NHS Lothian unveils vision for the future

NHS Lothian has outlined its vision for healthcare in a groundbreaking new plan to span the next decade.

Major new proposals have been drafted to transform the current system to ensure the health board can meet the challenges of the future and continue to deliver safe, person-centred, effective care for years to come.

Primary care, community services and home care will be developed and a greater emphasis will be placed on early intervention and self care under the plans which will be presented to the NHS Lothian board this week (Wednesday 2 April).

The replacement for the Royal Hospital for Sick Children will be built, and the re-development of the Royal Edinburgh Hospital will commence, while community mental health services will be restructured. Dedicated care villages are also proposed, alongside a new community hospital for East Lothian and changes to the way Midlothian Hospital is used to provide care for older people to help prevent unnecessary admissions to hospital.

The dynamic document, which will be finalised this Autumn following   extensive public consultation and engagement, shows how extra capacity will be delivered to meet increasing demand and boost access to services and will prepare NHS Lothian for Health and Social Care integration in 2015.

The strategic plan also details the outcomes if no action was taken over the next 10 years and maps out the impact on services, beds, patient waiting times and finances.

Tim Davison, Chief Executive, NHS Lothian, said the health board must evolve if it is to keep pace with a soaring population, increasing rates of multiple health problems and harsher economic climates as well as grasping the opportunities around integration of health and social care.

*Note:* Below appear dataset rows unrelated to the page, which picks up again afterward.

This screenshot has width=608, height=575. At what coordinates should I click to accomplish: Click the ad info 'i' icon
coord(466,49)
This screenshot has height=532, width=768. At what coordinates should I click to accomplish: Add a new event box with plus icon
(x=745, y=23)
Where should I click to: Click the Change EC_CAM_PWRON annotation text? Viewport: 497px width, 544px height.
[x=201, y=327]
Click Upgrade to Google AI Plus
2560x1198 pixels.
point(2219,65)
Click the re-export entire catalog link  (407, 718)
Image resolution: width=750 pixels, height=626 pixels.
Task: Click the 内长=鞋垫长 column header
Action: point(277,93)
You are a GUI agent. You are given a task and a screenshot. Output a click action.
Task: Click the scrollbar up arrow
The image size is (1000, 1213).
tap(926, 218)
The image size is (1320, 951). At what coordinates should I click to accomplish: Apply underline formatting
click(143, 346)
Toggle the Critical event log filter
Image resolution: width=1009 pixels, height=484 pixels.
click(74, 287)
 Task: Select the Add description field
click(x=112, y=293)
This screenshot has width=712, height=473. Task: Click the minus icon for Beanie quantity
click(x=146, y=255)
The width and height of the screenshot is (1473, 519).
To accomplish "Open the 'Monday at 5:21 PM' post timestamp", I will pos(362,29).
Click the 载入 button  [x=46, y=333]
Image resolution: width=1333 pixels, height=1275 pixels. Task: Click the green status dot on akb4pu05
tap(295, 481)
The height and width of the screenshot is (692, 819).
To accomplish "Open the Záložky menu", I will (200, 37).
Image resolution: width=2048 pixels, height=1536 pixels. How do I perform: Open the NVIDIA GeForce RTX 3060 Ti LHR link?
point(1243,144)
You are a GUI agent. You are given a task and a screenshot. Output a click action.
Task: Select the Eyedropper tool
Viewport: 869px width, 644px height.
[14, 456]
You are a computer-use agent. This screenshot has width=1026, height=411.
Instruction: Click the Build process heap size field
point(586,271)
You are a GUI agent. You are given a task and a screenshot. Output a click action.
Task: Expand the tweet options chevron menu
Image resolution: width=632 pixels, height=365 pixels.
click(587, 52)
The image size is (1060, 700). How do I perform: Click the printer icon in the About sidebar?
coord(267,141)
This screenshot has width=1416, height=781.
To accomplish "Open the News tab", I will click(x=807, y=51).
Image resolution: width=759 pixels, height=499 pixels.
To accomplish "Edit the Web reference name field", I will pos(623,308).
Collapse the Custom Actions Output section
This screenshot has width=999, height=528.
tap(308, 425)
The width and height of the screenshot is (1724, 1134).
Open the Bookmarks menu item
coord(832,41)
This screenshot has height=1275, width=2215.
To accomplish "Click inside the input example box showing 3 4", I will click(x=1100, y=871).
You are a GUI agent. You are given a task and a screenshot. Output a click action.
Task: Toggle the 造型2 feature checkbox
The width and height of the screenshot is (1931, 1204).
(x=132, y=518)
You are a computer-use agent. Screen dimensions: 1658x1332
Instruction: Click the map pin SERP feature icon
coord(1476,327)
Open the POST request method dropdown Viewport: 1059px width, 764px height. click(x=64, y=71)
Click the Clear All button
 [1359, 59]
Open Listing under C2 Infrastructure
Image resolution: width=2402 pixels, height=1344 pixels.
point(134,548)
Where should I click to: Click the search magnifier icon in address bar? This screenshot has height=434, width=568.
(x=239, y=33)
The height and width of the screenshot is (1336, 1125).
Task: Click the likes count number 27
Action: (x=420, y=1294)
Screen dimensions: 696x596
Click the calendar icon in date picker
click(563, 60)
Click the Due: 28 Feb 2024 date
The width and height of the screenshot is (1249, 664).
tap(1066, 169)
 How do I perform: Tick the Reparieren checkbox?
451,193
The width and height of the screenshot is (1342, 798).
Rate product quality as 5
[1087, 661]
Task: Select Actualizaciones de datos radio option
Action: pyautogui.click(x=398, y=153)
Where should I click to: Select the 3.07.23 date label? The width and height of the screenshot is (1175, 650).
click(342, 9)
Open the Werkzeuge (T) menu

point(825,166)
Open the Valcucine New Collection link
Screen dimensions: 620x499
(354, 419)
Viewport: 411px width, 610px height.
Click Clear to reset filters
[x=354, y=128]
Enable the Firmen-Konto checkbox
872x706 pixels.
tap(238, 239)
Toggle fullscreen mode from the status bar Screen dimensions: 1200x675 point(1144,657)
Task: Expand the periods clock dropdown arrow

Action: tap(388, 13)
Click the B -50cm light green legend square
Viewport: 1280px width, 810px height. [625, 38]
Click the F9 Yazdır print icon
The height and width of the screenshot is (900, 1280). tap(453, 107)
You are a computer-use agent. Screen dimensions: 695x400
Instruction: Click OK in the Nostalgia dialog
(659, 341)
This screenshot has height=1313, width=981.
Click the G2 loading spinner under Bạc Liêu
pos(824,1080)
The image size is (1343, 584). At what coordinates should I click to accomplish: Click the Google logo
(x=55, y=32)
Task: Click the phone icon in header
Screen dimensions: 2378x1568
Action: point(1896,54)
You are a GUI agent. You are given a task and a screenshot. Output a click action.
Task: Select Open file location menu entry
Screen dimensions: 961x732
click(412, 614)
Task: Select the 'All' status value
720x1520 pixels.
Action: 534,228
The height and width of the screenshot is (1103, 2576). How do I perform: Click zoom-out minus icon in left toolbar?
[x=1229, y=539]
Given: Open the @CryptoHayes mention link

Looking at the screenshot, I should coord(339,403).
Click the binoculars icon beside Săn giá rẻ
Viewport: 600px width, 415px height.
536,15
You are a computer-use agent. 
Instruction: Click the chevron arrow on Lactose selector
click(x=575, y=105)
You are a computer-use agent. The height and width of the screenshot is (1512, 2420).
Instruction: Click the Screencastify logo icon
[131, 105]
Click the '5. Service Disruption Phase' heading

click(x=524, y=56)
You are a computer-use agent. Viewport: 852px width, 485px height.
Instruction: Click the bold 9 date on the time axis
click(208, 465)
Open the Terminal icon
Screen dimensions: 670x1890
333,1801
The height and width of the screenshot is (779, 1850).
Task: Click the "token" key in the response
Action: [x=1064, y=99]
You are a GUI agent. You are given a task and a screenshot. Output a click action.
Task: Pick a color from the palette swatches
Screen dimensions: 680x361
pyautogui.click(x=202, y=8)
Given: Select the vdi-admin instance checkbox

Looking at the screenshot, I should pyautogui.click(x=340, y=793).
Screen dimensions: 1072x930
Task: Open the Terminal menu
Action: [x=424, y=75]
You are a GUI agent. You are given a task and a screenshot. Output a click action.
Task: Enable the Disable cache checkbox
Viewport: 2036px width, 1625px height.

He added: “There is an increasing risk that unless we fundamentally change the way we currently work and organise our services, that the quality of patient care will deteriorate and we will fall short of meeting the needs and expectations of the population that we are here to serve.

“The improvements and necessary changes will be delivered through new ways of working with our staff and by working differently with our partners in the four local authorities, the voluntary sector, the independent sector and with patients and carers.”

The paper entitled, “Our Health, Our Care, Our Future”, identifies four main challenges to help lead NHS Lothian into 2024. It points to Lothian's population, and in particular the numbers of older people, which will continue to soar over the next 10 years. 

The plan explains there is a real need to establish integrated working with local authorities and other partners to help streamline services. It also says that the current system of healthcare is now outdated because of shifts in population and the demands on the services, which in turn has an impact on waiting times and nationally set standards.

And it details how the economy has changed significantly in recent years and health boards will have to tighten their belts, re-prioritise and work harder to deliver smarter results.

Every aspect of NHS Lothian has come under the spotlight as part of the wide-ranging exercise, which will support the delivery of the Scottish Government's 2020 vision to promote longer, healthier lives.

Access to primary care and GP services will be improved through the development of additional capacity to meet population growth and new services will provide more care closer to home and reduce demand on hospital services.

Acute care will be reconfigured and services better split over the three main sites of the Royal Infirmary of Edinburgh (RIE), the Western General Hospital (WGH) and St John's Hospital (SJH).

Dedicated multi-speciality day case centres will be developed to increase day surgery capacity on WGH and/or SJH. Outpatient services are also being re-examined.

The Royal Victoria and Liberton Hospitals will be considered as the sites for new “care villages” with different levels of care available on site to prevent inappropriate admissions to hospital.

Mr Davison said: “We have developed our vision for the future and we are confident it will continue to deliver real results for patients across the board, whether in community or hospital care.

“We are proposing some bold steps to transform the way services are currently delivered to ensure they can keep up with modern-day demands and provide safe and effective care.

“This is an exciting time because it has given us the chance to really look at the services we provide and then make them better. It means that we will be prepared for the challenges that lie ahead in the next decade.”

The document can be accessed as part of the papers for the Board meeting on Wenesday. The public consultation for the draft strategic plan will be launched on 21 April 2014. Members of the public will be encouraged to have a say on the future of health services in Lothian. Details of how to get involved will be available on the NHS Lothian website.